Chocolate-coated with a caramel centre, this sweet little cabin tucks into a grove of oaks on a semi-rural section on the outskirts of Cambridge. Enveloped in dark-stained cedar, the front door opens to the honeyed tones of Siberian larch, which lines the walls, floor and ceiling. Low-key in its setting, the cabin is nevertheless a big hitter in the design stakes — which is exactly what its owners, Nicola and Ben Lee, envisioned.
Accustomed to working on bigger projects, this mini home was carpenter Ben’s chance to be somewhat experimental. “I thought we could be ambitious and do things that would be astronomical cost-wise on a larger scale,” he says.

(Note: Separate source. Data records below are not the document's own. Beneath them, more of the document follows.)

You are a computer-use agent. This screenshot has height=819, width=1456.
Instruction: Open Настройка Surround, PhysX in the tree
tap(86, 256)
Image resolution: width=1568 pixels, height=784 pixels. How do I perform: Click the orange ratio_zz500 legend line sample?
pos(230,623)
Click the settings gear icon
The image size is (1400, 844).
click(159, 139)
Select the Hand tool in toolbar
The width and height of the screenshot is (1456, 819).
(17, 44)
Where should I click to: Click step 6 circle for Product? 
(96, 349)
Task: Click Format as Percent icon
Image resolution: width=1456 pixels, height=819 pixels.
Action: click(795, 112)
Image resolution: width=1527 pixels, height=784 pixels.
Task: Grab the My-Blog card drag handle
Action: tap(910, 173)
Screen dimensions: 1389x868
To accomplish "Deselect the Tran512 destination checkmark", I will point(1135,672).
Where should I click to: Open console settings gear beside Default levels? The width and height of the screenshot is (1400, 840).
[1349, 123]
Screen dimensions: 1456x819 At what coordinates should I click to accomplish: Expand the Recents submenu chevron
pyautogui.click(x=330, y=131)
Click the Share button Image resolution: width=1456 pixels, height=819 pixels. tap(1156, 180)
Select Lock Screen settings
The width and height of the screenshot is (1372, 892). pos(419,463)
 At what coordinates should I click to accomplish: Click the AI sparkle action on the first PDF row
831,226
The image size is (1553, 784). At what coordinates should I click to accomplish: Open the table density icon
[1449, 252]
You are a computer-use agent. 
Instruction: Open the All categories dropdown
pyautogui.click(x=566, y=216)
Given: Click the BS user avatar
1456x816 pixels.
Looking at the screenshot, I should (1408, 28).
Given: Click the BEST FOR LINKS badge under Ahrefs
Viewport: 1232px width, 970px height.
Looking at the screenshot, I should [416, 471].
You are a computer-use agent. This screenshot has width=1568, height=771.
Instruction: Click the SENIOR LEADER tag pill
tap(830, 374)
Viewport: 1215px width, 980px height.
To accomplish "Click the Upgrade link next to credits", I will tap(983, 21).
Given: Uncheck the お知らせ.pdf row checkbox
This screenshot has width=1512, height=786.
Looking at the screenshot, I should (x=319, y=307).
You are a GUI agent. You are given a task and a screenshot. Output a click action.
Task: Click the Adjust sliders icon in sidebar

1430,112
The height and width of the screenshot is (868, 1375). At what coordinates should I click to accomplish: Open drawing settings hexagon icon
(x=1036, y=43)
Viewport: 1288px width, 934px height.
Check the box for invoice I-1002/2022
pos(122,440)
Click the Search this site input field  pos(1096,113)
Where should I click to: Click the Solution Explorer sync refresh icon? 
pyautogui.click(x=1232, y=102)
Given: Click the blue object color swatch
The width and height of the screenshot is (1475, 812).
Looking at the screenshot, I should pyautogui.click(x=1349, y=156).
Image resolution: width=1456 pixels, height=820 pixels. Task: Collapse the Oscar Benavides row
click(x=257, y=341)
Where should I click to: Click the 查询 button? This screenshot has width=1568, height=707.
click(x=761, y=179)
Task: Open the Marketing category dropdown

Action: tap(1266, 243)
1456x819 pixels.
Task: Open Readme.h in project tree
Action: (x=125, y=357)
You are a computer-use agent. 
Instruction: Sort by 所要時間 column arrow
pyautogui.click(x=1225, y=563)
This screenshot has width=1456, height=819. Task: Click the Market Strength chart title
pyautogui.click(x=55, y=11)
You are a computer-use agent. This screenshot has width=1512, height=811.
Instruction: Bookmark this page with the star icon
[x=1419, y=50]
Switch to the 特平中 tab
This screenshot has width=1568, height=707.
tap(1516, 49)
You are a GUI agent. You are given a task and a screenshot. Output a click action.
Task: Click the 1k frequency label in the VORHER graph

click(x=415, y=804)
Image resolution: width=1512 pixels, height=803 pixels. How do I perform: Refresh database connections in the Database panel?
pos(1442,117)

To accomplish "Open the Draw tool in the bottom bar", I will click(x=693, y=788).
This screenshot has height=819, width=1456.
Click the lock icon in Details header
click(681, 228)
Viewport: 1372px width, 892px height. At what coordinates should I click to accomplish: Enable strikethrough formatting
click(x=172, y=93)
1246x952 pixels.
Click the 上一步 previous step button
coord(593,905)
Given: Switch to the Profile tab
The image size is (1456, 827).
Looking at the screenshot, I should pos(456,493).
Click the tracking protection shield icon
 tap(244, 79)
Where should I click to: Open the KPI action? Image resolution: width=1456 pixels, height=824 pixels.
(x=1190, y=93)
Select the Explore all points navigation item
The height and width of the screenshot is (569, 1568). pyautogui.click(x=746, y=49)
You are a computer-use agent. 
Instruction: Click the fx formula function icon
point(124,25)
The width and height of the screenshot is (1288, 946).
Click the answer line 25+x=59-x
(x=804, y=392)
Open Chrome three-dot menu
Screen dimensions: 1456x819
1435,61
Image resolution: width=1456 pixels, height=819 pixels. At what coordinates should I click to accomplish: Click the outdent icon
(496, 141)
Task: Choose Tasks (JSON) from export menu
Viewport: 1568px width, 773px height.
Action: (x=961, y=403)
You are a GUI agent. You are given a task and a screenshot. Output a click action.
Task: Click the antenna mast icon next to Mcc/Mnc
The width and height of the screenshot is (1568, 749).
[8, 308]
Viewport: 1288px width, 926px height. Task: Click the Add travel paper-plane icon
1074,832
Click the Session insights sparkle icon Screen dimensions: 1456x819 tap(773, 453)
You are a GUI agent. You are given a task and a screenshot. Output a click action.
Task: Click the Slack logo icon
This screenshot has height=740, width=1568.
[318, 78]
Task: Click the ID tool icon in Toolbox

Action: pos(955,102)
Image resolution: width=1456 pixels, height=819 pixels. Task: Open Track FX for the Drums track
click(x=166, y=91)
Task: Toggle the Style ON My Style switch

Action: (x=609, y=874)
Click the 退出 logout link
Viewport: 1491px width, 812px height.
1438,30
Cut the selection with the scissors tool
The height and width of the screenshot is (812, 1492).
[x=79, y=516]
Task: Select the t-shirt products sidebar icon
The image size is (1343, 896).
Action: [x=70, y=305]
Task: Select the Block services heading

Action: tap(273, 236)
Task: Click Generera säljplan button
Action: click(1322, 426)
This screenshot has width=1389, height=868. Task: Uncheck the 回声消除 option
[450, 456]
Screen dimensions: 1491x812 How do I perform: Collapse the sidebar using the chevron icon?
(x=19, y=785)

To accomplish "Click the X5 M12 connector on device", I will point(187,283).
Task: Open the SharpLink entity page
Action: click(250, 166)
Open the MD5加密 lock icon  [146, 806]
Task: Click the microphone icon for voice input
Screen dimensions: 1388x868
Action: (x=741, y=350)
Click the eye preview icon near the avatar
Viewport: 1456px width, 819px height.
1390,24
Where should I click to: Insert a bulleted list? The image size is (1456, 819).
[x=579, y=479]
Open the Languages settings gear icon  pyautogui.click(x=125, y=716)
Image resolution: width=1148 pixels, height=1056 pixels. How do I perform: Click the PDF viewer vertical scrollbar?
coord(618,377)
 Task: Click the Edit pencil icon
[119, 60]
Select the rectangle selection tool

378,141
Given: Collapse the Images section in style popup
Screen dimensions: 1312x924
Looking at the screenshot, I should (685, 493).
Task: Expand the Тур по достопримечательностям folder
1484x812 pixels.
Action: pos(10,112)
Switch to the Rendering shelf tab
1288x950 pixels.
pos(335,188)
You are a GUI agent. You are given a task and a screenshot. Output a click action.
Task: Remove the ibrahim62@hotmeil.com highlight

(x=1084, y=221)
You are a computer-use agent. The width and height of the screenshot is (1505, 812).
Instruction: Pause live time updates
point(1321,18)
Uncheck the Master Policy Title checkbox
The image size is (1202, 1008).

Located in the wooded corner of a 0.5ha section in Tamahere, the cabin is part of a long-term plan to house three generations of the family on the same block of land. The couple and their three children — Sienna (6), Bo (4) and Poppy (18 months) — lived it in for a short time, but have since moved into the newly completed main home on the property, allowing Ben’s parents to take up residence here.
Although the cabin is a minor dwelling, Ben went for major impact to ensure the home has its own identity. Working with Tane Cox of Red Architecture, they devised a form that’s evocative of a Nordic log house: a simple rectangle beneath a gable roof. It must have been tempting to veer off into the shed vernacular with a corrugated-iron roof, and it certainly would have been easier. “But the aesthetic we wanted was of just one material — like a piece of furniture — so we made the roof from timber too,” says Ben. Cleverly, the wood is essentially used as a rain screen and has a steel roof beneath it.
The cabin’s vertical cladding runs seamlessly into the gentle gable, giving height and a singular essence to the form. Two small windows and a black aluminium sliding door are all that puncture the façade on the south elevation, an intentional approach as this side faces the property’s main home. On the north and west corners, large sliding doors open to the woodland.
Inside, the larch forms a cocoon of timber that’s offset by a playful pink wall separating the open-plan kitchen and living area from the bedrooms. Although Ben used white birch ply cabinetry in the kitchen and for the bathroom vanity, he admits to having a love-hate relationship with it. “It has a tendency to delaminate after 20 years or so, whereas I feel confident that the larch will be here in 100 years’ time.”
The cabin is 90m2, but having grown up in a home only slightly bigger, Ben says he doesn’t consider it small. “It’s easy to clean and keep warm; it’s a great size for my parents.” It’s certainly fit for purpose. A hybrid space housing a laundry and bike storage has been squeezed into the footprint and there’s a nook with a built-in desk as well.
During the period the family of five lived here while they waited for their current home to be habitable, the cabin proved a great size for them too. Sienna and Bo slept in bunks, and Ben and Nicola would transfer baby Poppy to the kids’ bedroom in her carry cot once she was asleep. “There’s something quite cool about three kids sleeping in the same room,” says Ben.
Nicola, who’s originally from the UK, appreciated the homely, sturdy feel of the larch walls. “The house keeps a really nice temperature — cool in the sun and cosy in winter.”
Now that the kids’ grandparents have moved in and she gets to look at the cabin from across the way, she appreciates another side of it, too. As well as the wonderful togetherness of having Nanny and Pop so close — “Even our littlest finds her way over there, and the dog picks and chooses who’s going to feed him” — it’s no bog-standard granny flat. The cabin is strong, sculptural and quite at home in its wooded surrounds. “It’s beautiful,” she says.